##### Information provided

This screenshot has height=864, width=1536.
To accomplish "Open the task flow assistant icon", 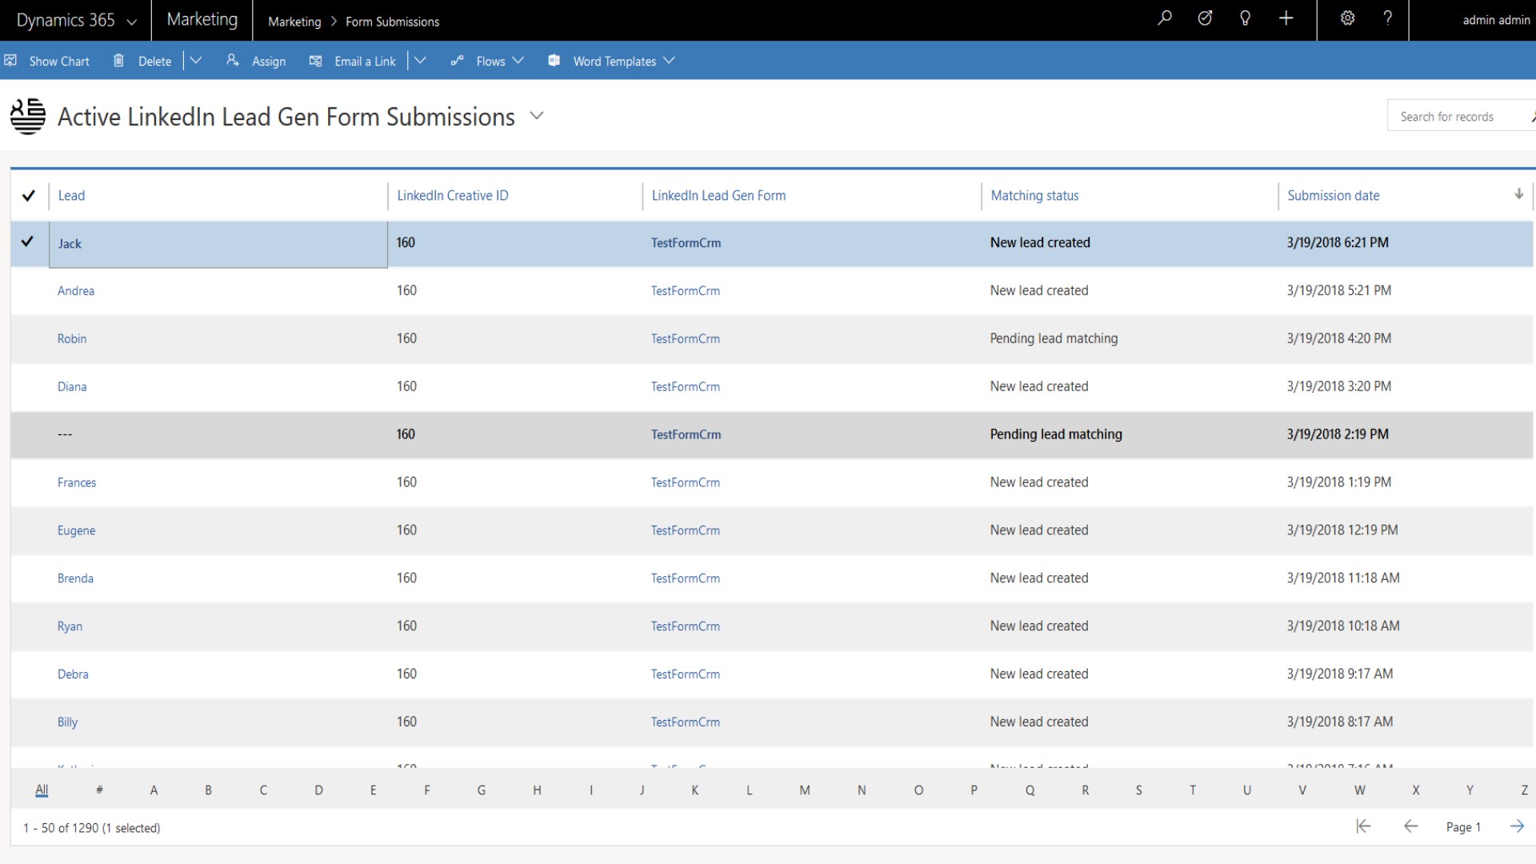I will [1205, 18].
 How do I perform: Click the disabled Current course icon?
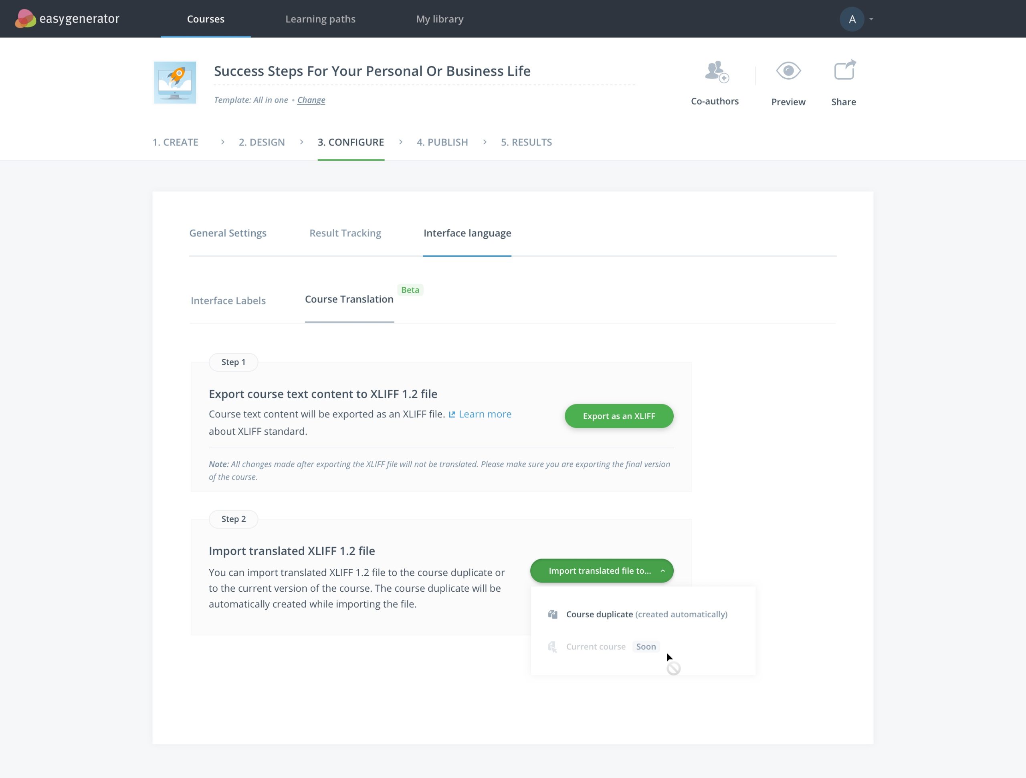(552, 647)
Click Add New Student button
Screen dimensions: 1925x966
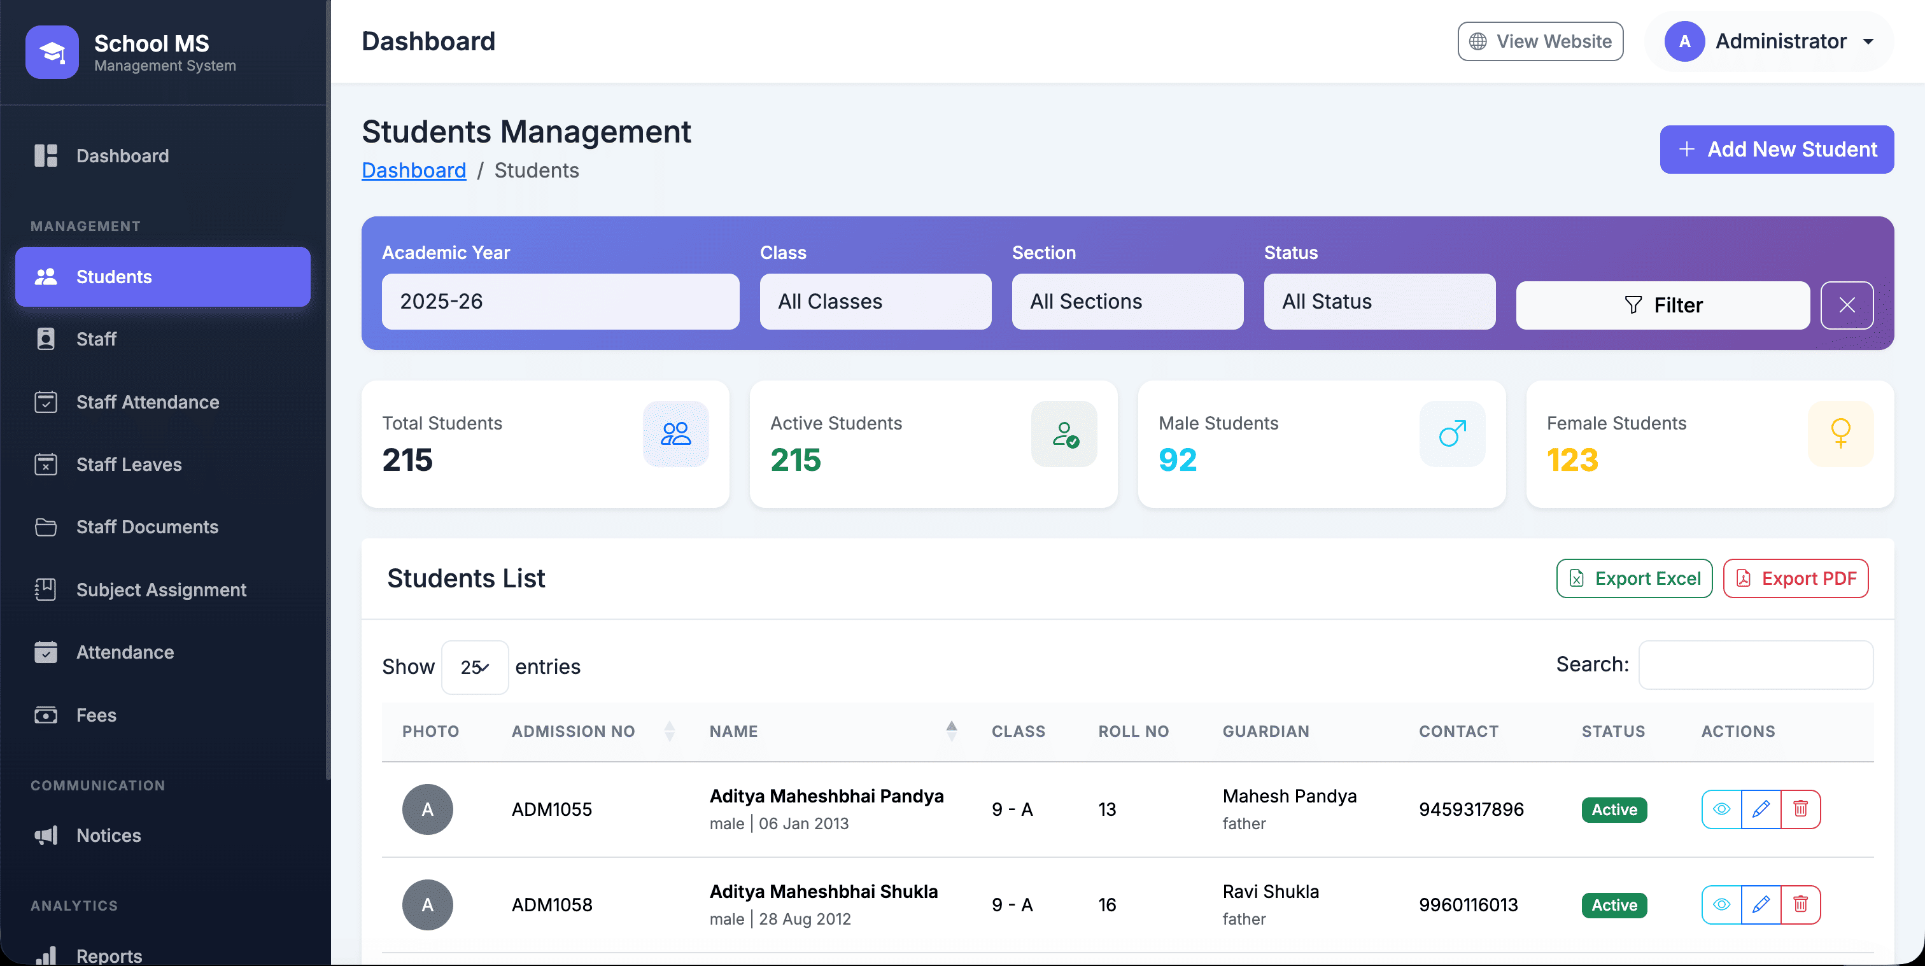(1776, 149)
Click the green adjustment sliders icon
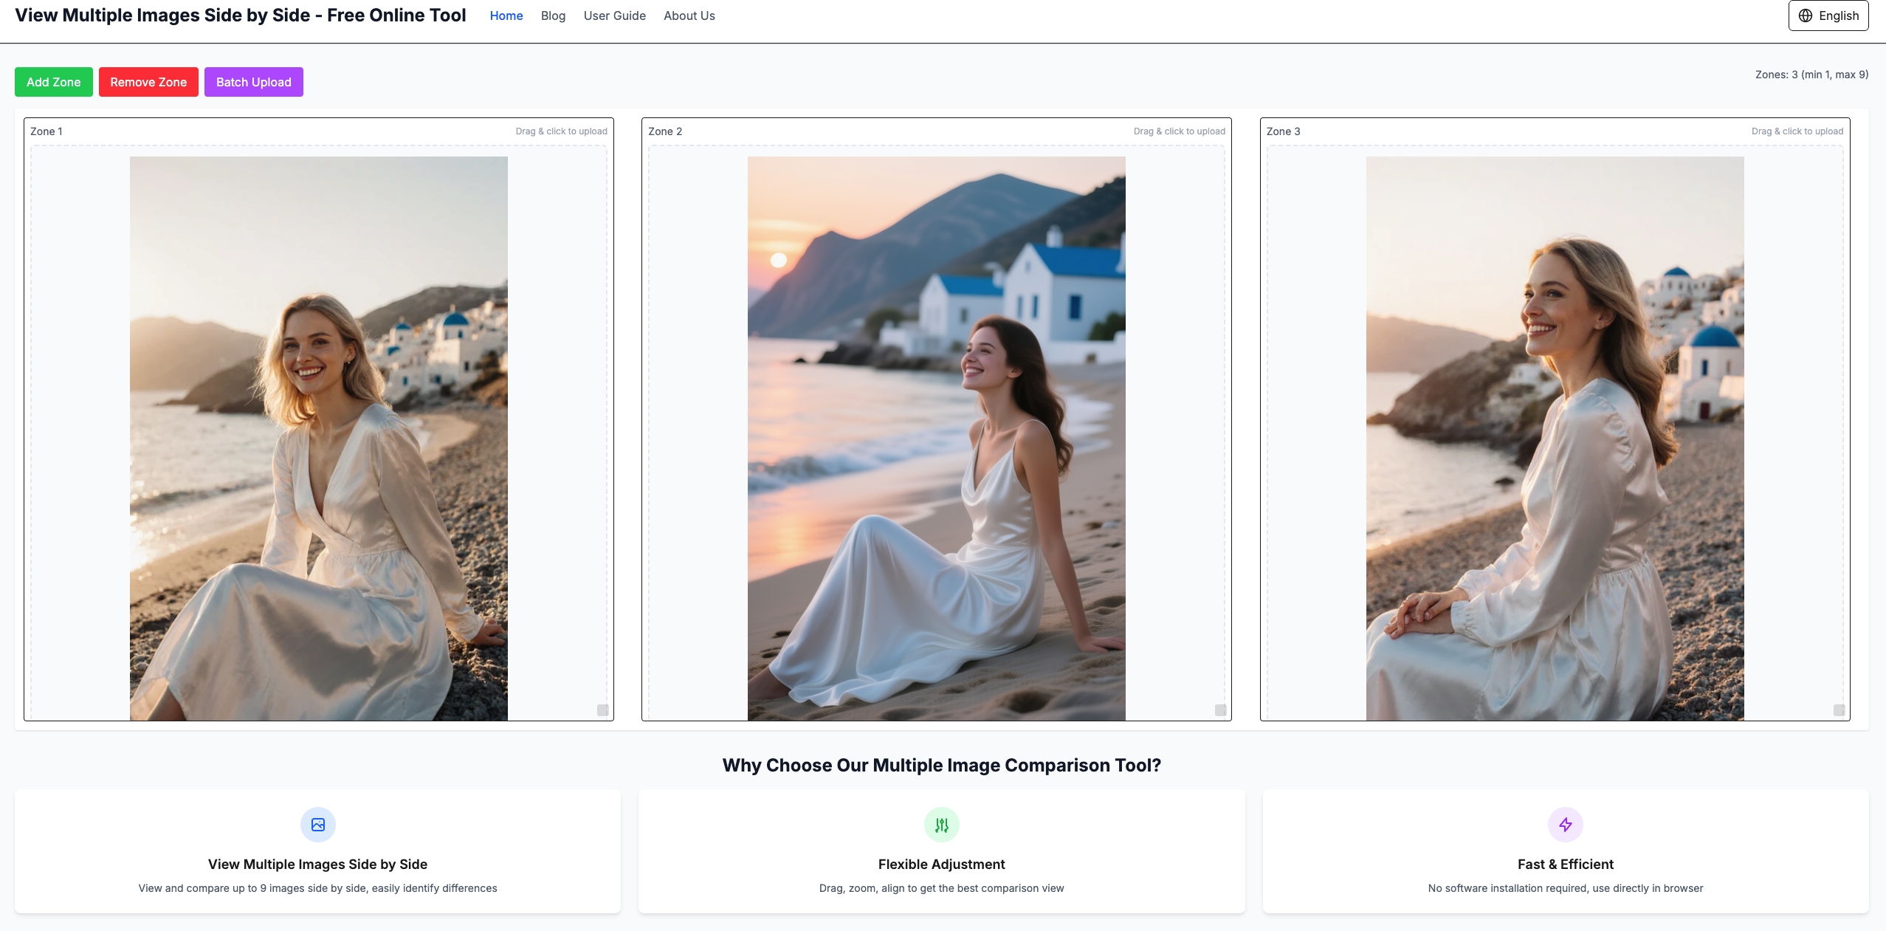Screen dimensions: 1886x931 pyautogui.click(x=941, y=825)
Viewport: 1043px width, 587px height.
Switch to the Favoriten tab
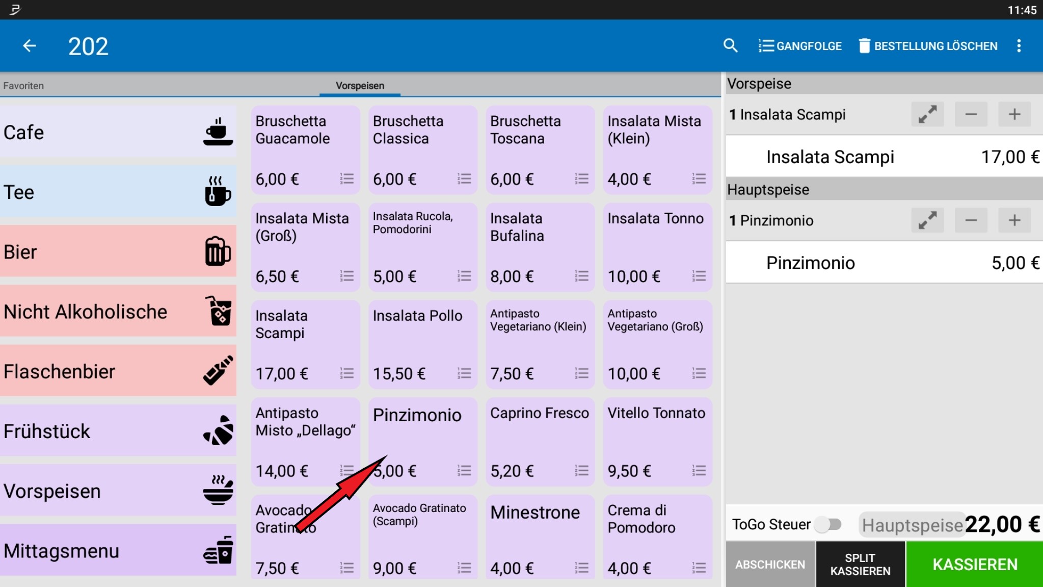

##########

(Exercise description): Please copy, exactly as written, the lines from the one that contains "Click Add New Student button" through the end of the records, both ends included. Do not include the pictures.

(Your solution):
Click Add New Student button
Screen dimensions: 1925x966
(1776, 149)
Click the green adjustment sliders icon
Screen dimensions: 1886x931 pyautogui.click(x=941, y=825)
Viewport: 1043px width, 587px height.
Switch to the Favoriten tab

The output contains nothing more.